He is weary of waiting
in the open,
his profile stamped
by a white light

clean white coats

(image from wikipedia)

In the ocean the silence
moves and moves
and so much is unnecessary!

If we would eat more soup with a fork,
we'd understand that more slips through openings
than tines can, than tines are supposed to retain;
seems we base everything to which we've given a base

on remnants, bits and pieces that shouldn't fit together
because so much is missing;

yet who can deny, lifting the fork
so limited in what it does, sharing limitations of its makers;
who can deny, the fork with its partial catch of fish remnants lifted
toward incandescence and therefore also toward
everything incandescence anoints (we say if we are generous,
anointing things almost desperately, perhaps defending against
there not really being any permanence
or meaning that can come only from that)--

As you move through this life and this world you change things slightly,
you leave marks behind, however small. And in return,
life - and travel - leaves marks on you.
Most of the time, those marks - on your body or on your heart - are beautiful.
Often, though, they hurt

Anthony Bourdain (The Nasty Bits: Collected Varietal Cuts, Useable Trim, Scraps, and Bones)
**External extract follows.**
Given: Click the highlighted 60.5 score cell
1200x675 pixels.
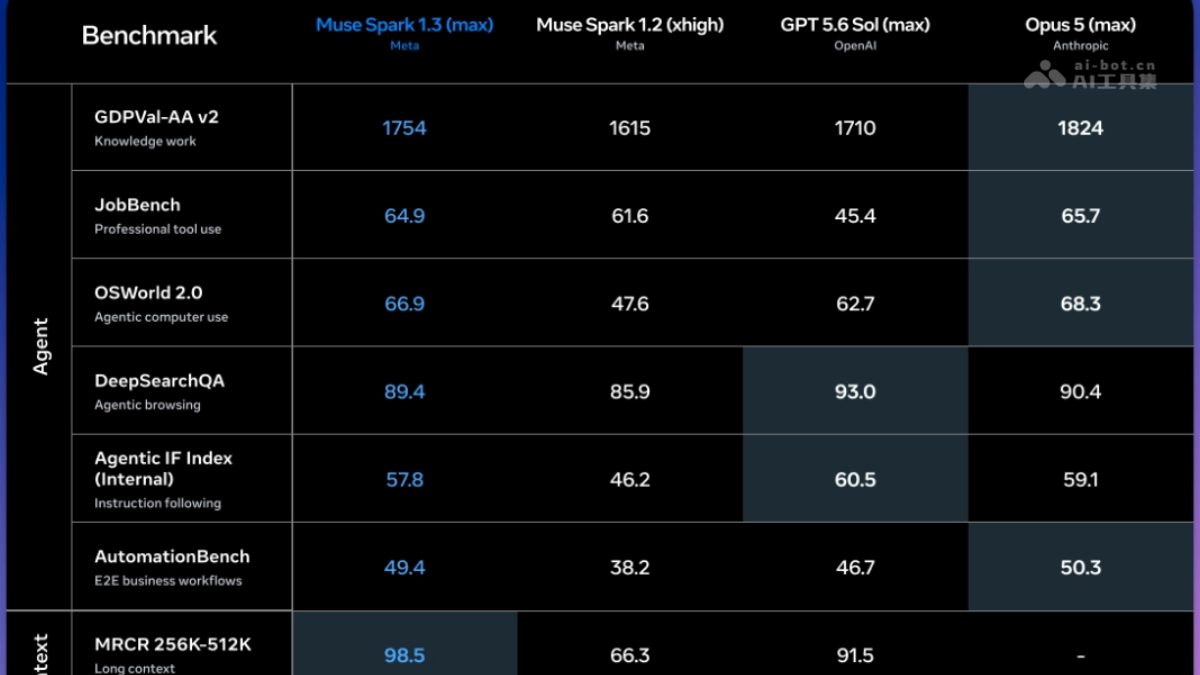Looking at the screenshot, I should pos(855,479).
--who can deny those sticky gleaming bits of translucent fish bits
hanging from fork teeth like jellyfish tentacles
or bleached streamers of antler velvet,
or tatters of flags and banners,
anything can be coveted, taken
to a moment when salvage accrues significance,
anything the fork snares and keeps for just a moment
before those particles of splendid incompleteness fall
through the openings into other unseen, unproven opportunities,
perhaps —I hope so— a meaninglessness which might be the only way
to wipe off all pretense once and for all
uncovering

the moment to cast his fork of
skeletal blossom

stretch mark tines of reach
not cluttered with grasp

The fish in the stone
knows to fail is
to do the living
a favor.

He knows why the ant
engineers a gangster's
funeral, garish
and perfectly amber

unrequited request for sainthood, lack of recognition
keeping the amber coffin free of corruption, sacred impossibility,
antiseptic, sacred vacuum


He knows why the scientist
in secret delight
strokes the fern's
voluptuous braille:

Aunt Belvia's eyelids veined with stick figure statues,
stick figure promises of ho-hum basic stop motion animation
making us weep, simple Jesus remnant
resisting an imprint of the penny's Lincoln Memorial
that made me wish, when I saw it with her,
that palaces were necessary

when anything can gleam briefly,
stellar magnitude
fades during every bright moment,
blasts itself away, satisfied
for having known radiance at all

Good-bye Aunt Belvia

resurrected temporarily in even brighter memory

(is this amber a chunk of wayward flame?
at home beside Lichtenberg figures of captured lightning electron paths
failing to find the god particles they are generating
while bifurcating in Lucite into forests,
each branch a mini big bang, group of revivals, more minor resurrections,
relentless risings, a general upness, bipedalism)



oh, ah, ah, ah

then it's over, a finish the ever-luminous
--even just an idea of immortality--
dulls.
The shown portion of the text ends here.